Encryption Key Generator
Generate AES key bytes locally in Hex, Base64, or Base64URL, with an optional GCM nonce or CBC IV.
This tool asks the browser cryptographic random source for 16, 24, or 32 bytes. Those byte lengths map to AES-128, AES-192, and AES-256. A random encryption key is machine key material, not a memorable passphrase.
The three outputs represent the same bytes. Hex is longer and easy to inspect, Base64 is compact, and Base64URL replaces URL-sensitive characters and removes trailing padding. Changing the encoding does not change key strength.
- AES-GCM commonly uses a 12-byte nonce. It does not need to be secret, but it must not repeat under the same key.
- AES-CBC uses a 16-byte IV because AES has a 16-byte block size. CBC ciphertext also needs a separate integrity mechanism.
- Store the mode, encoding, nonce or IV, and other parameters with the ciphertext so the receiver can reproduce the operation.
- NIST FIPS 197 defines 128-, 192-, and 256-bit AES keys.
- NIST SP 800-38D specifies GCM and the commonly used 96-bit nonce length.
Is Base64 a stronger key format than hex?
No. Hex and Base64 are different text encodings of the same bytes. Strength comes from the random bytes and key length.

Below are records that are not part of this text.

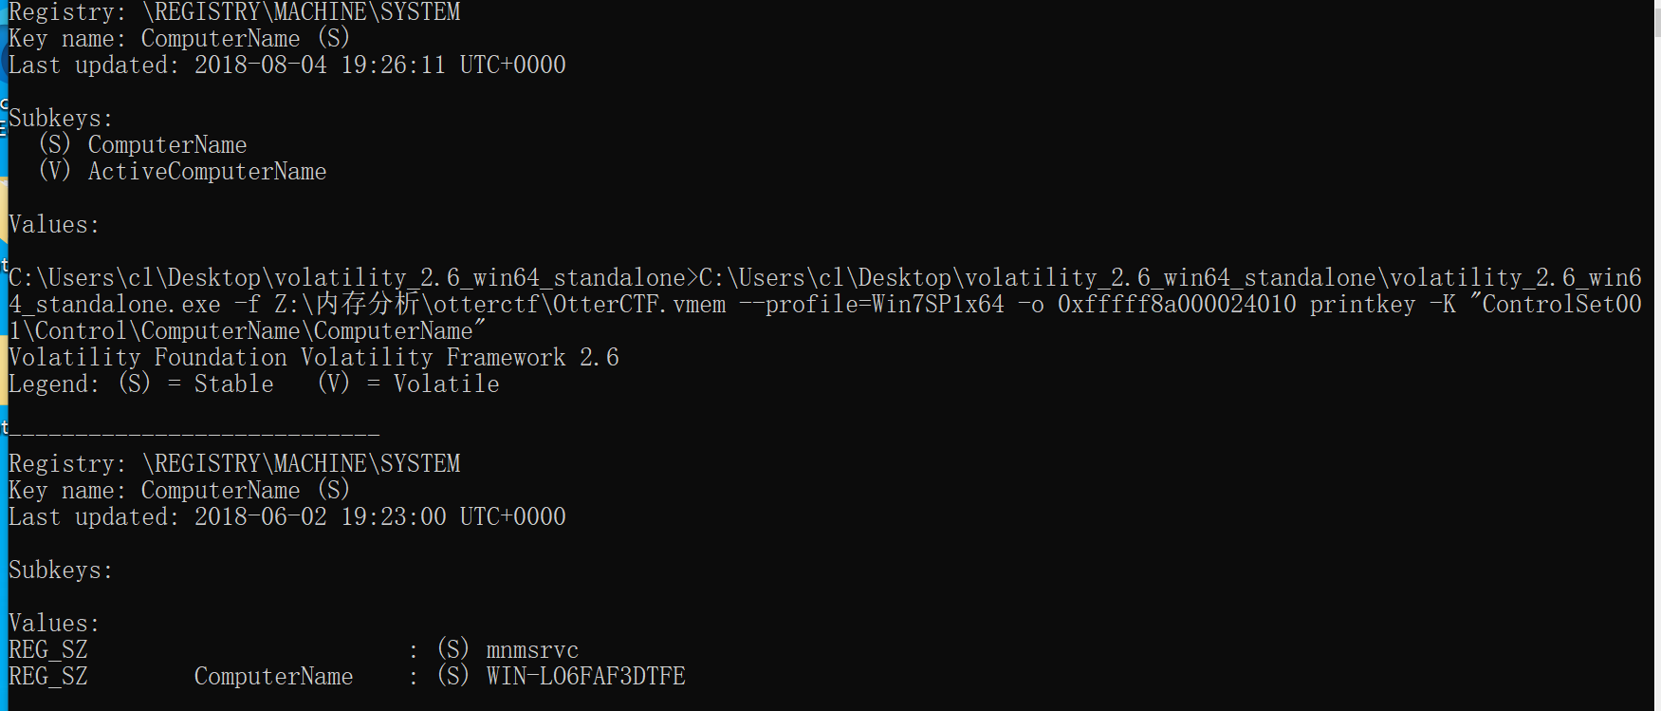
Task: Click the mnmsrvc value text
Action: [x=531, y=650]
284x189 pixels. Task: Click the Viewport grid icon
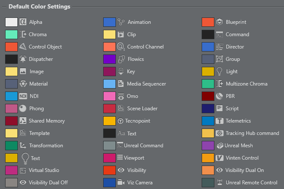[120, 158]
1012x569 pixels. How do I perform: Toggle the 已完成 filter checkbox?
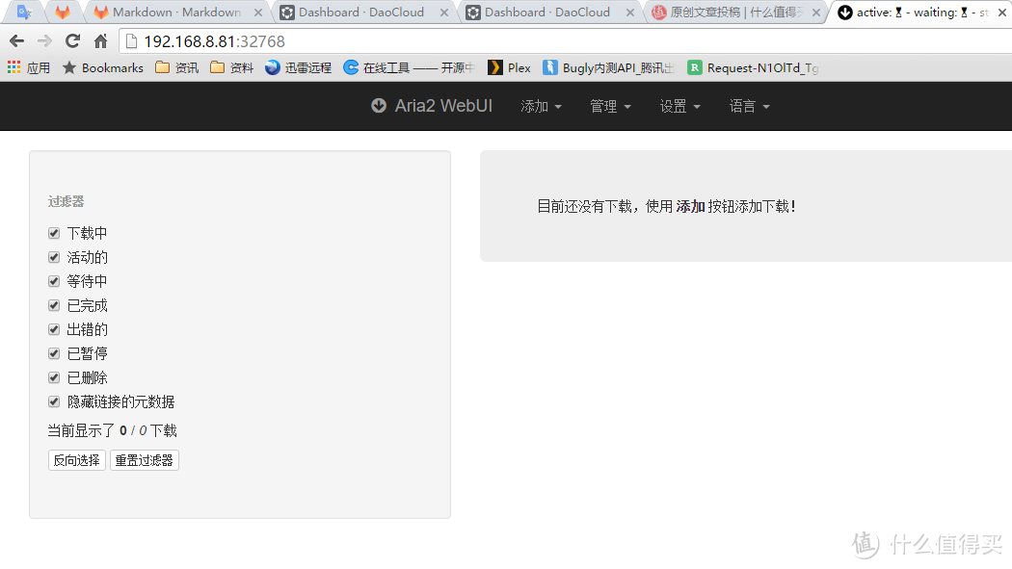tap(54, 305)
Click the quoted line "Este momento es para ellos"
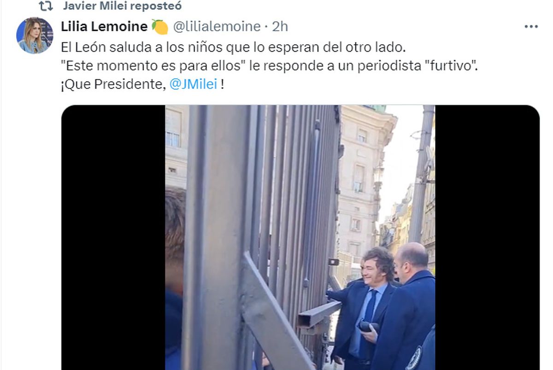Screen dimensions: 553x370 pyautogui.click(x=153, y=66)
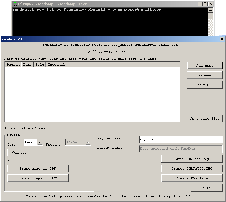Image resolution: width=226 pixels, height=202 pixels.
Task: Sort list by Region column header
Action: [13, 64]
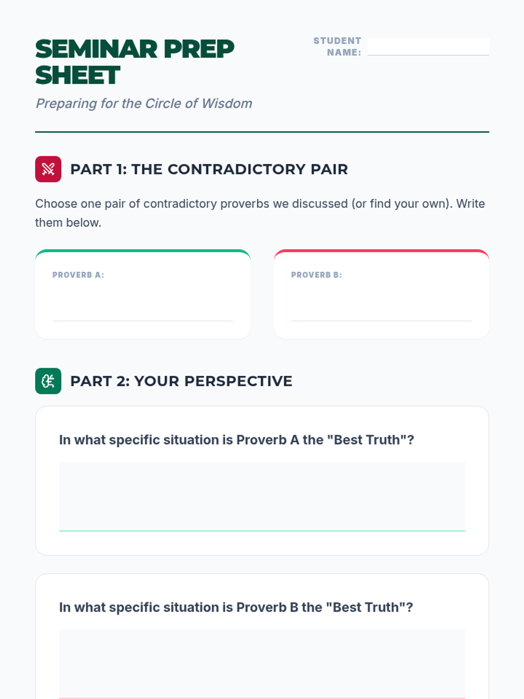Click the brain icon for Part 2
Image resolution: width=524 pixels, height=699 pixels.
(x=48, y=381)
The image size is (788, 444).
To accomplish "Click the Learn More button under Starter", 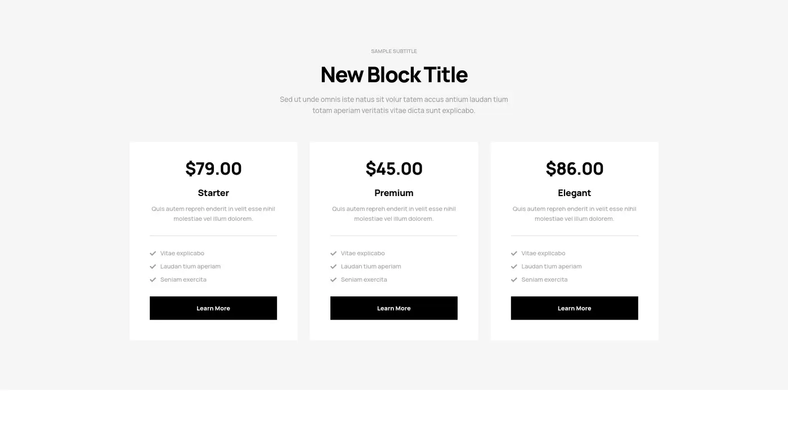I will (213, 308).
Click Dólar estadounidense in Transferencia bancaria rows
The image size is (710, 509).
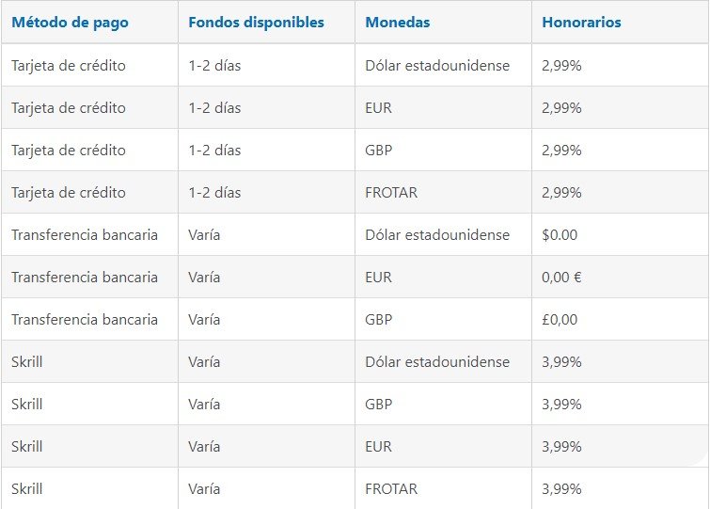(437, 235)
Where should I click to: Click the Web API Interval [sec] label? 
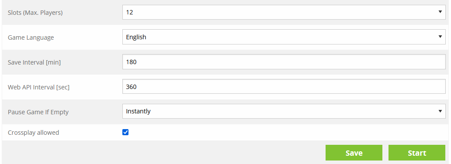tap(38, 87)
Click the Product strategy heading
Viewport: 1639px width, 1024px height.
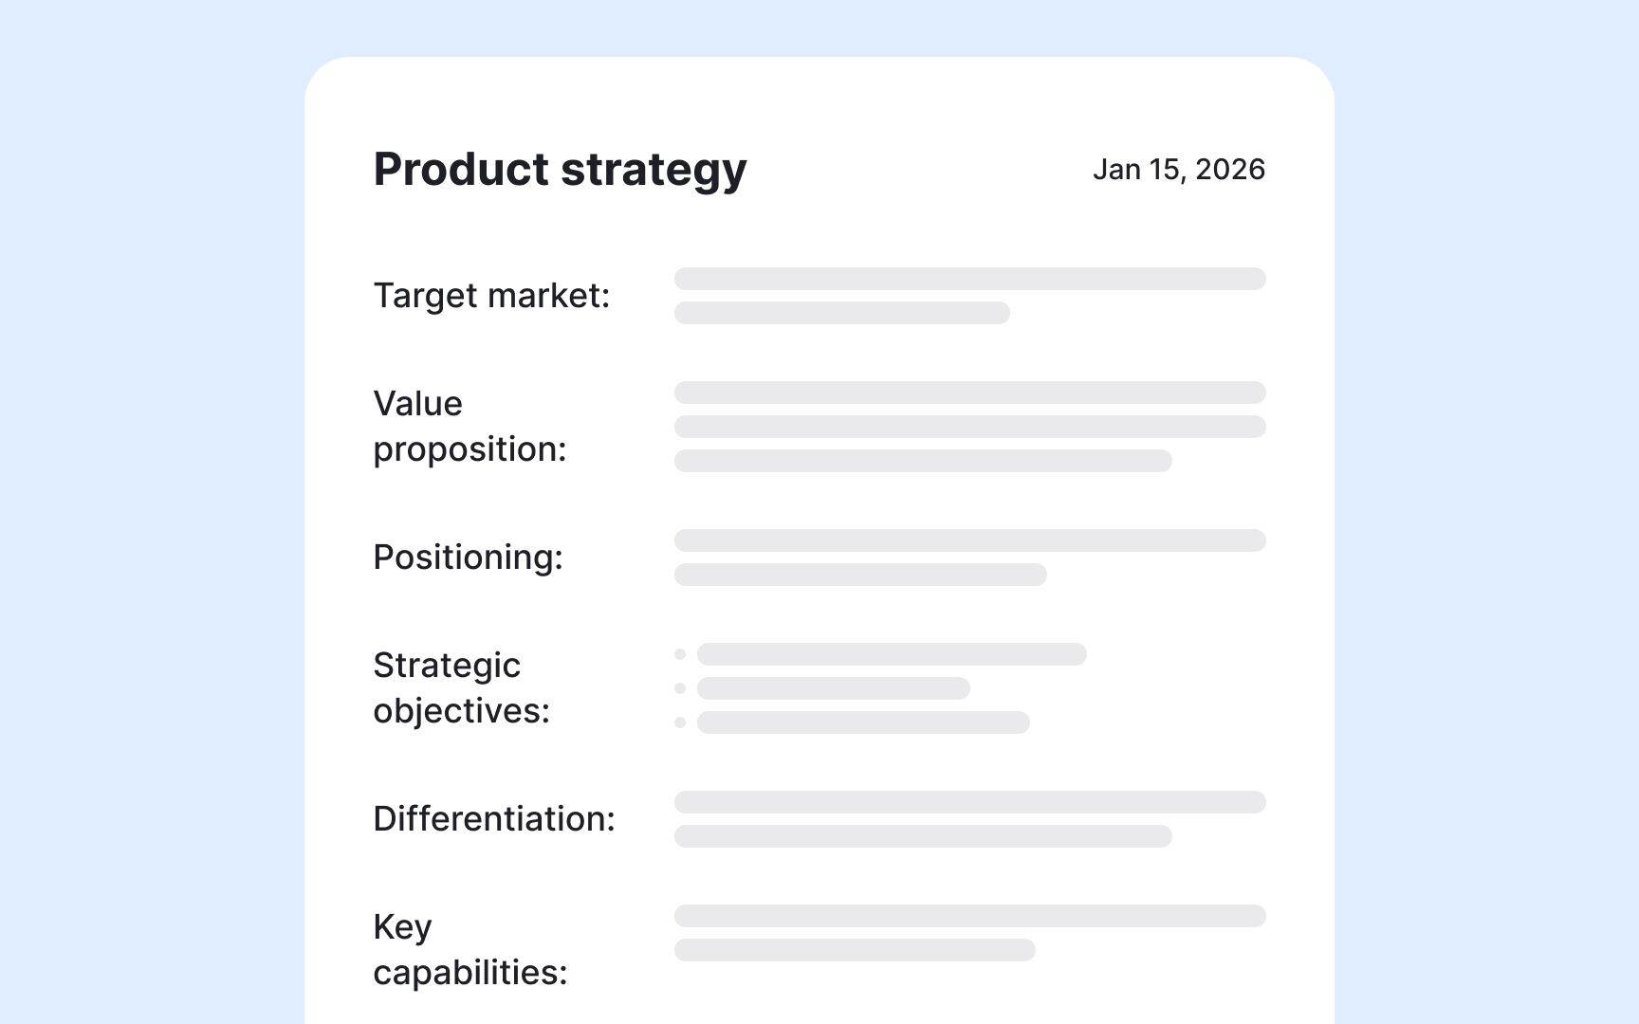[560, 170]
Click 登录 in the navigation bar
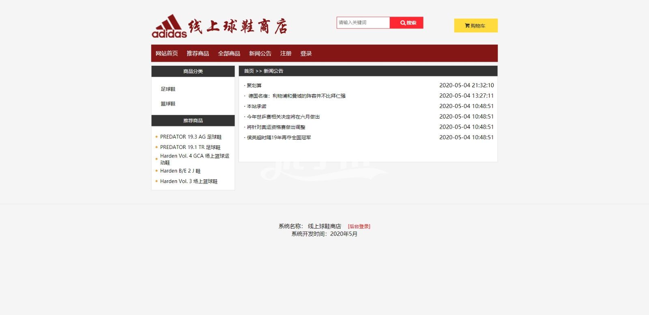649x315 pixels. tap(306, 54)
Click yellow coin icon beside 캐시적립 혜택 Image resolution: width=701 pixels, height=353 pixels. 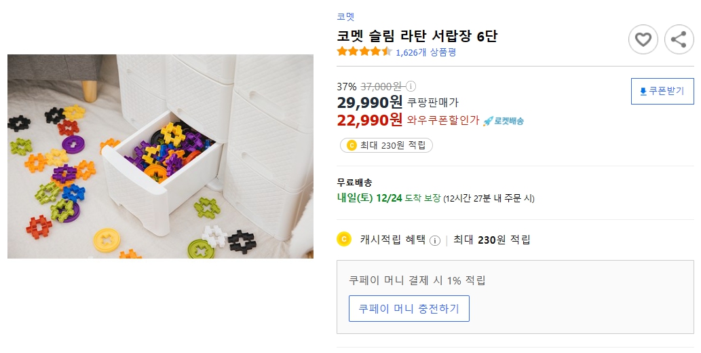(344, 239)
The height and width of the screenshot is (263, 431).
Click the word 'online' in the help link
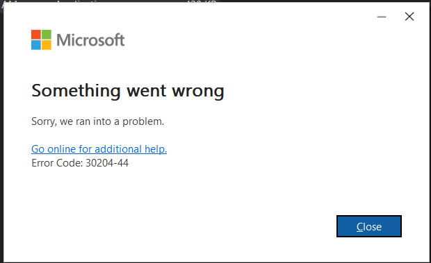coord(61,149)
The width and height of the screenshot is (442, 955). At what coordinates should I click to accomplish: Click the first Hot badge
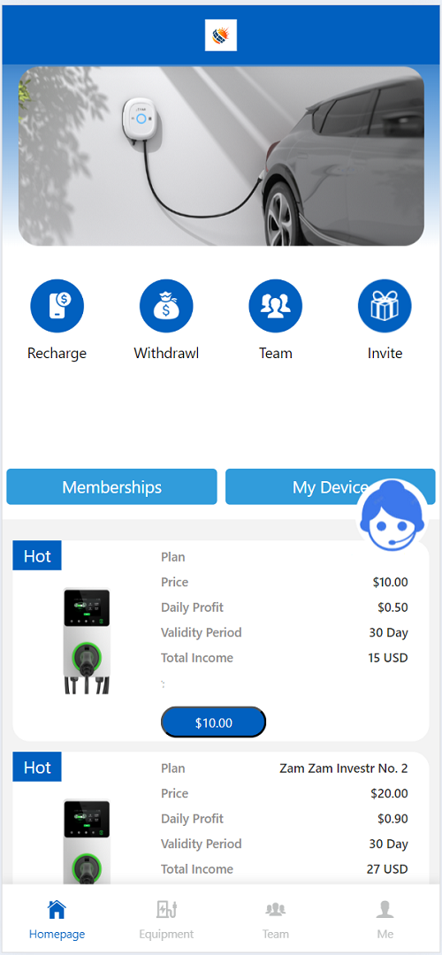[x=37, y=555]

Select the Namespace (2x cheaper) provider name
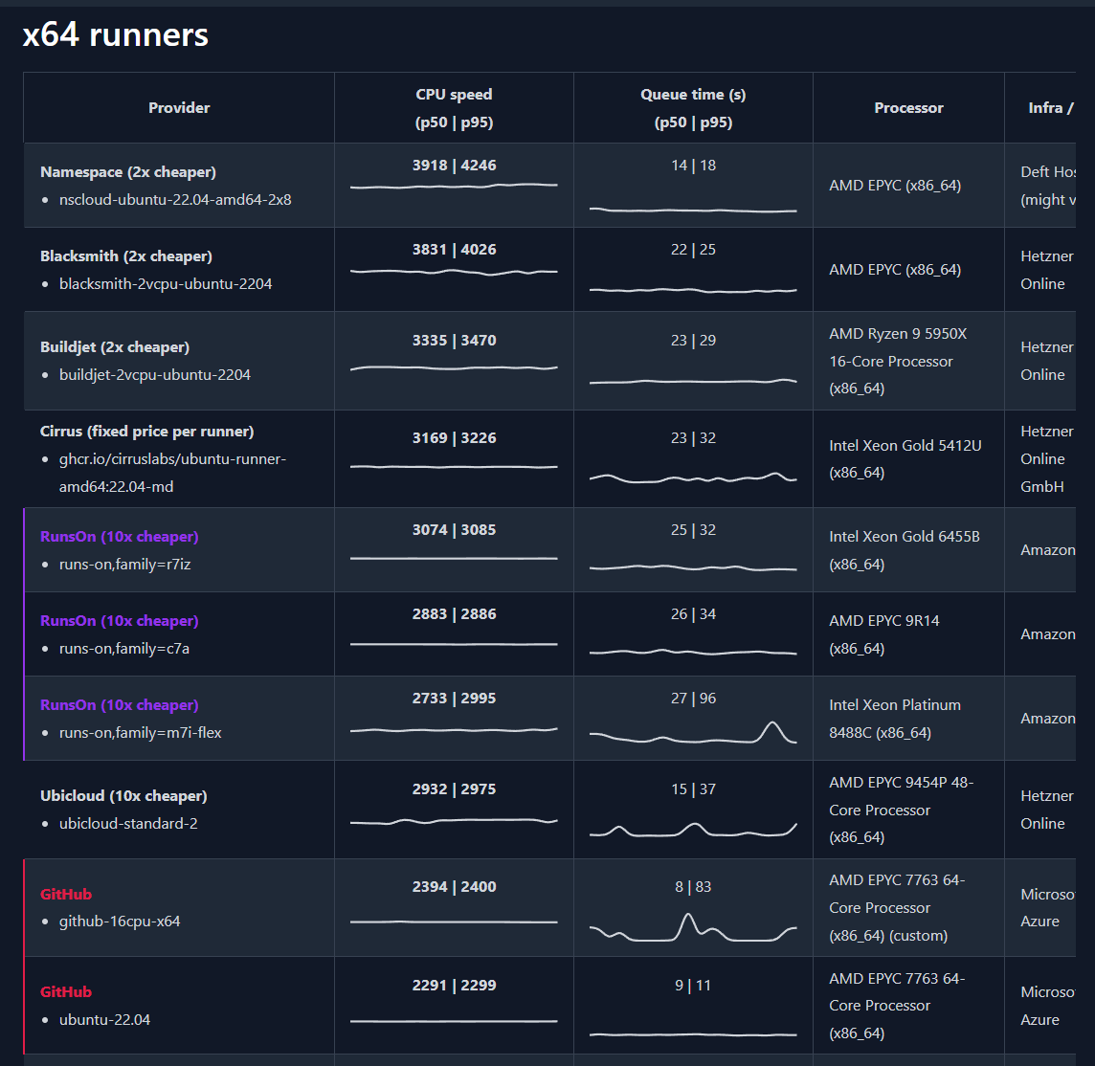pos(128,171)
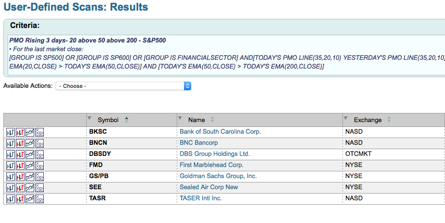Expand the Exchange column filter triangle

click(346, 118)
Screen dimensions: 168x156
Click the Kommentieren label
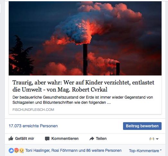[65, 139]
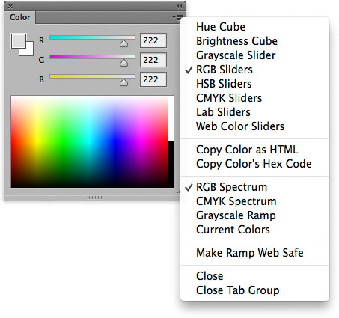Click the G slider thumb handle

click(123, 63)
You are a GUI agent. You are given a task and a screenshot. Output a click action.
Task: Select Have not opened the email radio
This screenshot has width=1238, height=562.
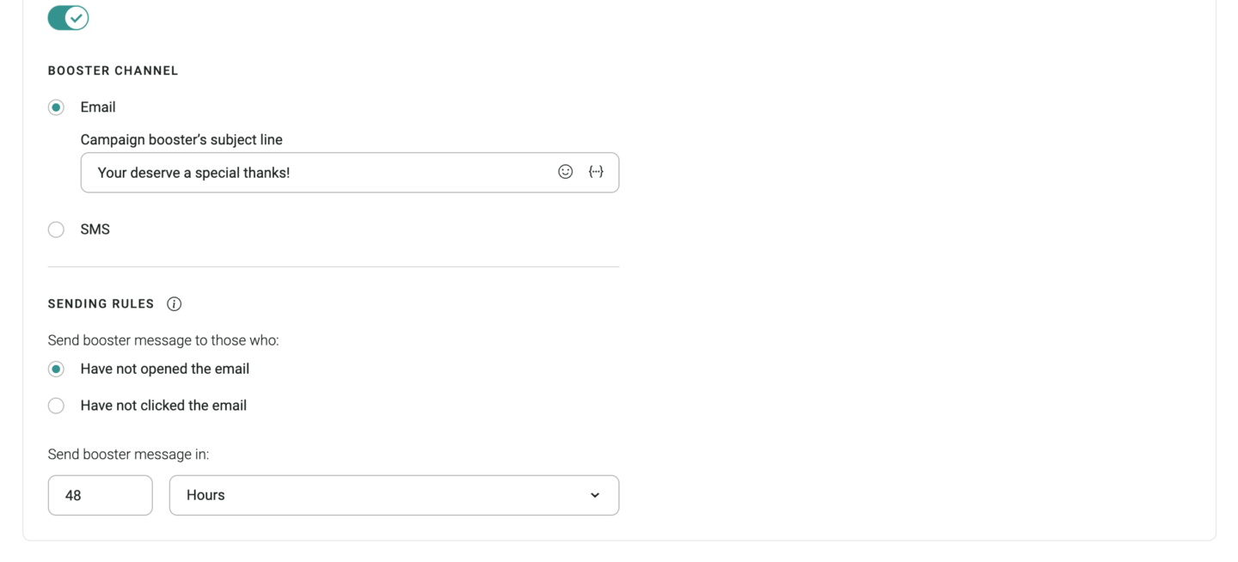pyautogui.click(x=56, y=370)
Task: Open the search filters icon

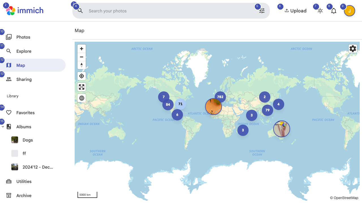Action: tap(262, 10)
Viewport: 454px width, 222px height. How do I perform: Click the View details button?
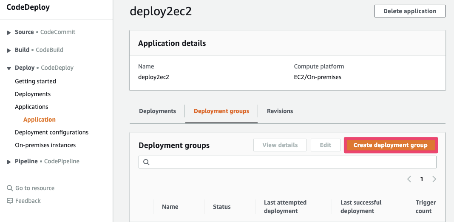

Can I reuse the generated nonce or IV?
Generate new companion bytes for every encryption operation. Reusing a GCM nonce with the same key can break the mode's security guarantees.
Does this page keep a copy of generated keys?
No. The page generates and displays values in the current browser tab without storing them. Your own clipboard, browser extensions, or destination application may handle copied values separately.